Primed-type human pluripotent stem cells (PSCs) differentiate into trophoblast (TB) upon treatment with BMP4 plus A83-01 and PD173074, inhibitors of activin and FGF2 signaling, respectively (the BAP model). Using this model, we have previously identified nine clusters of TB nuclei by snRNA sequencing, two of which (clusters 5 & 6) were identified as syncytiotrophoblast (STB).

METHODS

Additional downstream analyses of snRNAseq data were performed, including comparative enrichment and gene ontology and pathway analyses. Fluorescent activated nuclei sorting (FANS) was employed with cluster-enriched markers to validate the presence of two kinds of STB nuclei.
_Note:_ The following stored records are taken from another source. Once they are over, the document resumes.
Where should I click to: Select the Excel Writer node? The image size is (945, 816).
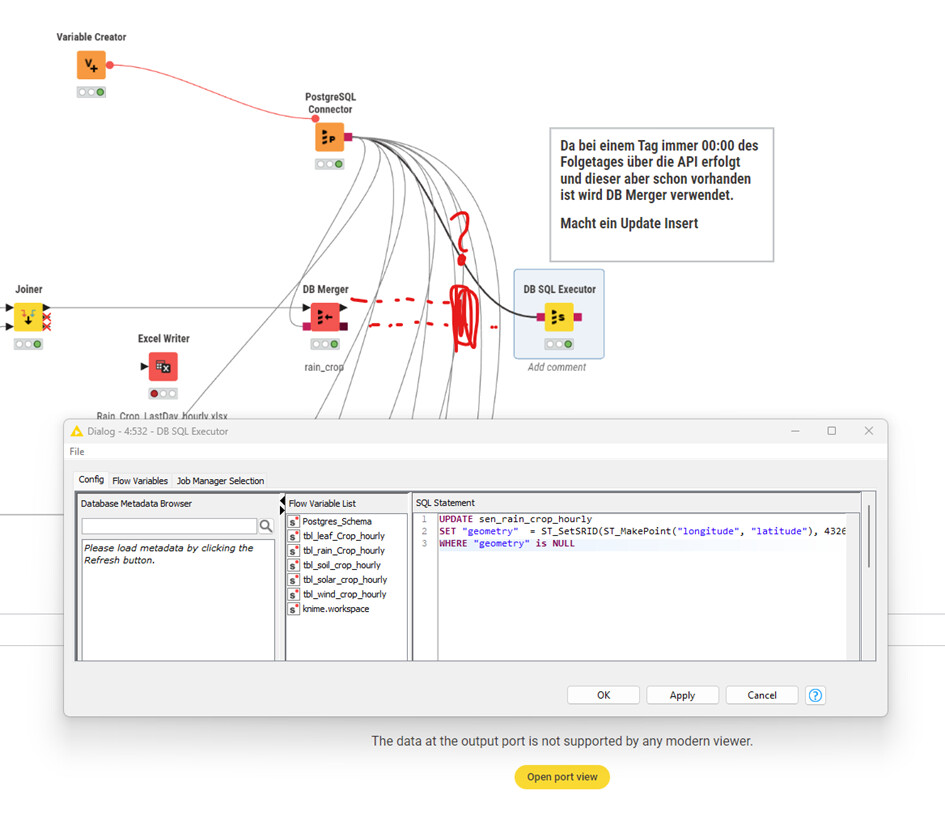163,367
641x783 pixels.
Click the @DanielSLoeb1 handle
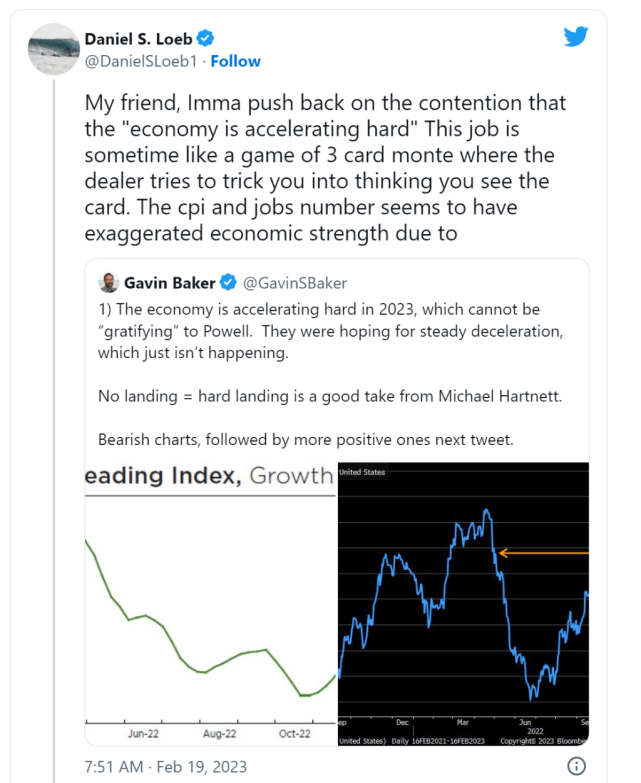(142, 60)
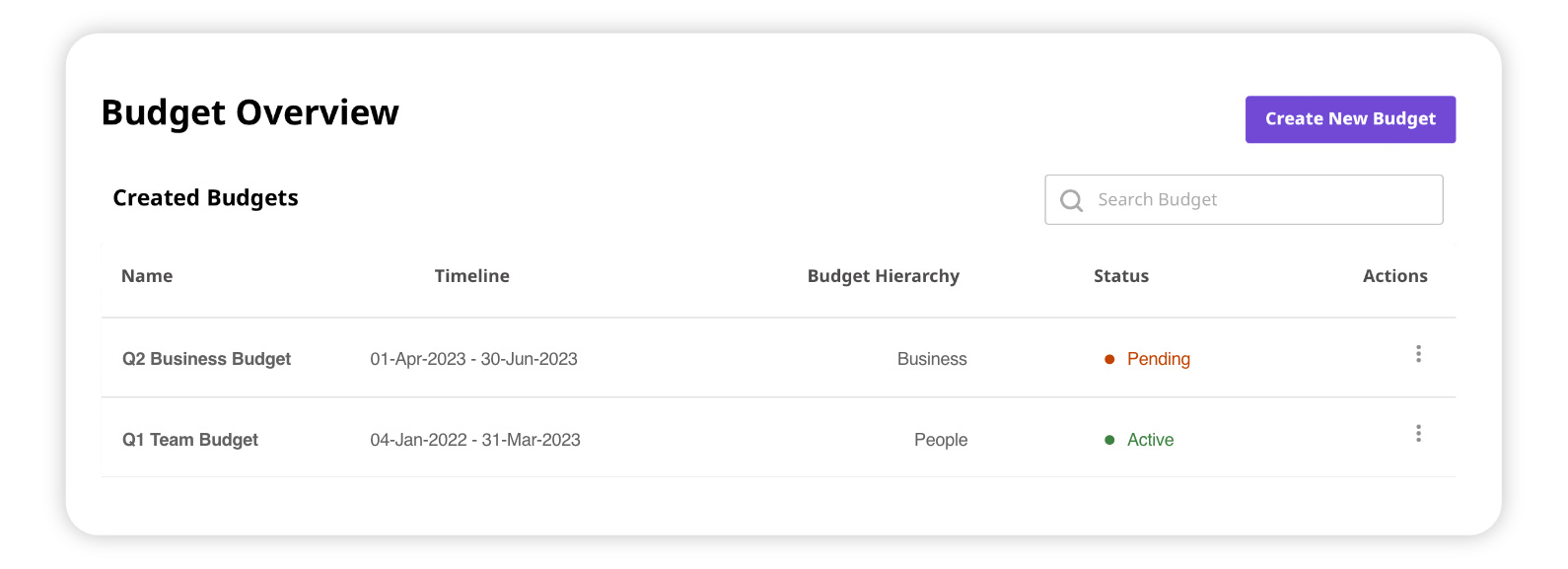The width and height of the screenshot is (1568, 569).
Task: Click the kebab icon beside the Active status
Action: point(1418,434)
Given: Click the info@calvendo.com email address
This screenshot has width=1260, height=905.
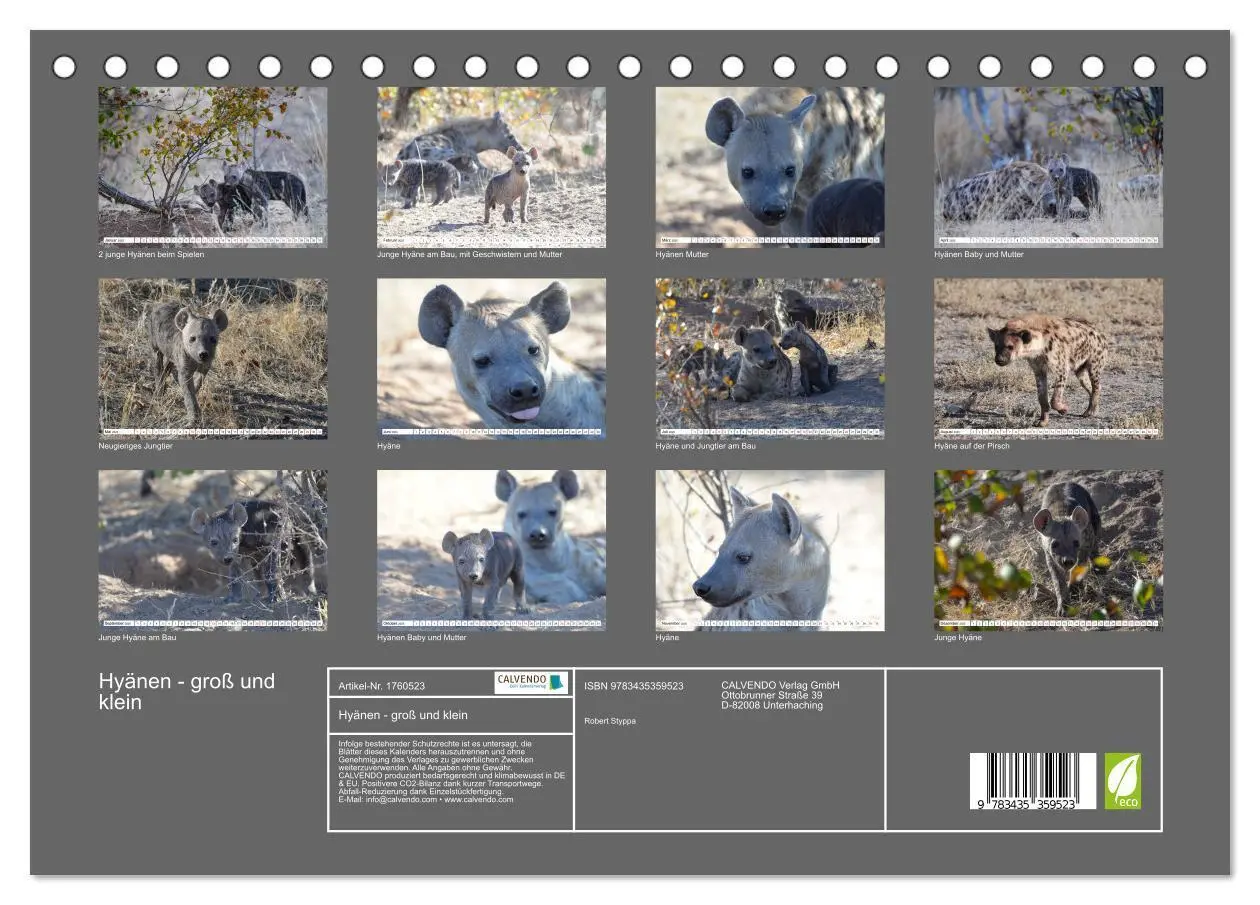Looking at the screenshot, I should click(401, 800).
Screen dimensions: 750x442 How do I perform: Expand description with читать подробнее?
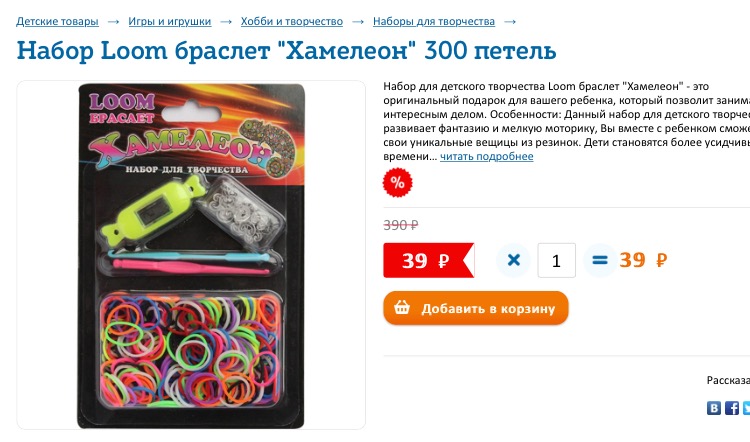(x=486, y=156)
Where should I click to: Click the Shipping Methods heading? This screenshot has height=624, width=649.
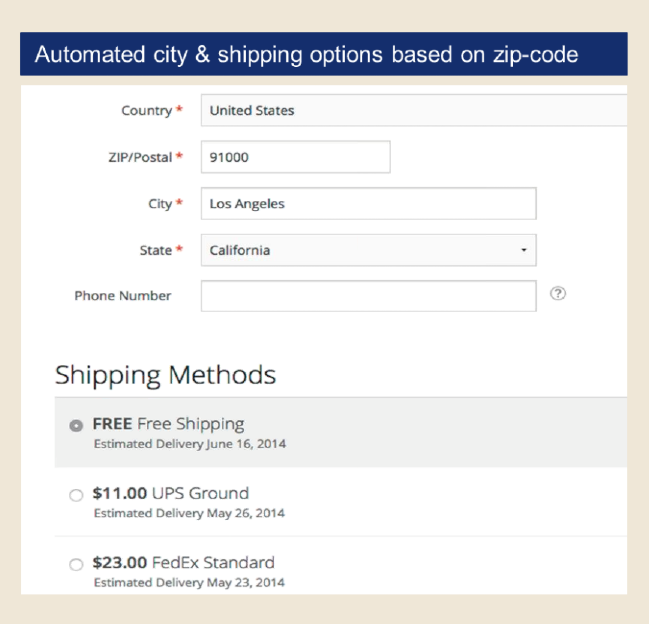(x=166, y=375)
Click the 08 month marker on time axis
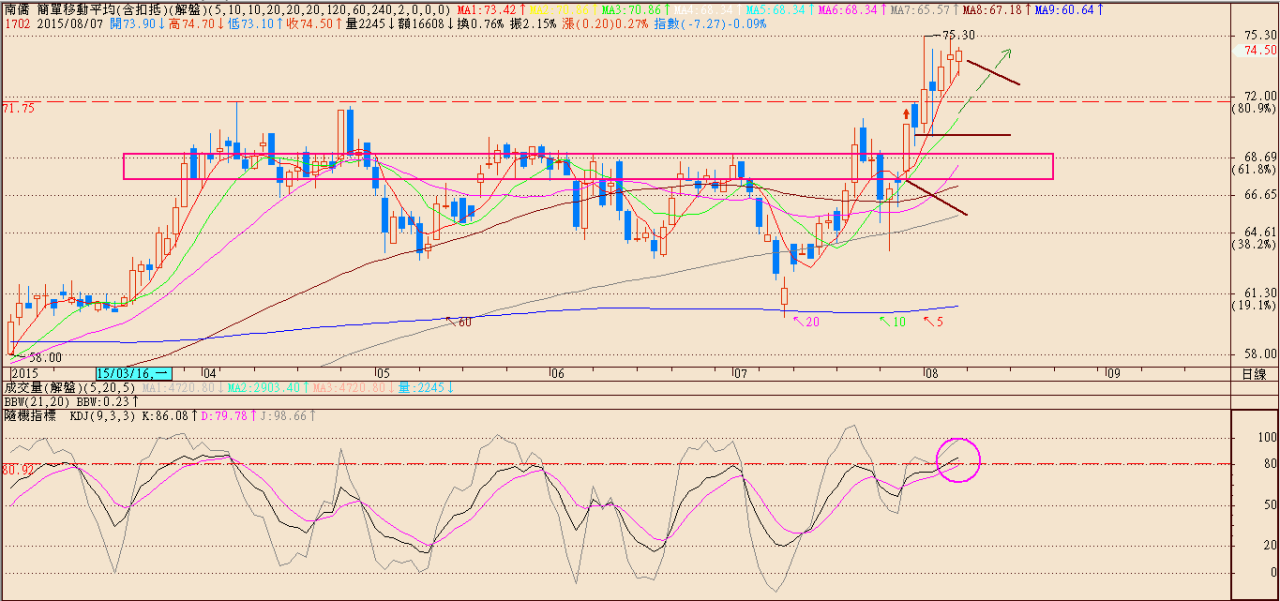 (x=931, y=372)
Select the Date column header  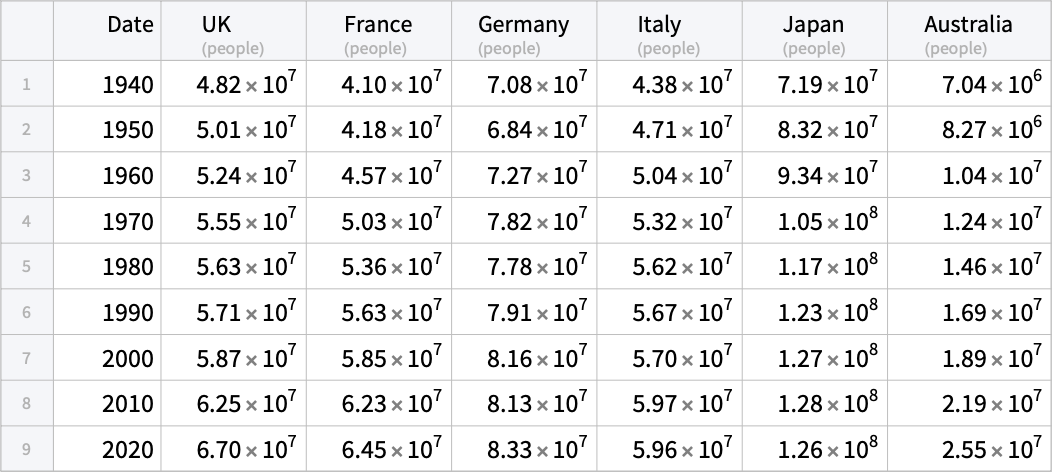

Immunohistochemistry (IHC) with different combinations of cluster-specific markers was carried out to determine whether these two kinds of STB nuclei co-habit the same STB patch, or whether they represent distinct STB entities.

RESULTS

Genes and pathways related to mitochondria and energy metabolism, translation, and endocrine function were prominent in cluster 5, while cluster 6 was enriched for the AKT/P13K/mTOR metabolic pathways, transcription, and angiogenesis-related pathways. IHC with different combinations of cluster-specific markers uncovered two main classes of syncytial areas as well as some patches of STB with both types of nuclei within a common cytoplasm. By using topoisomerase (TOP1) to distinguish STB nuclei from cytotrophoblast nuclei, and markers enriched in either cluster 5 or cluster 6, nuclei from the two kinds of STB were separated by flow cytometry.

CONCLUSION

These data, combined with previous observations, add to the growing evidence that there may be two kinds of STB.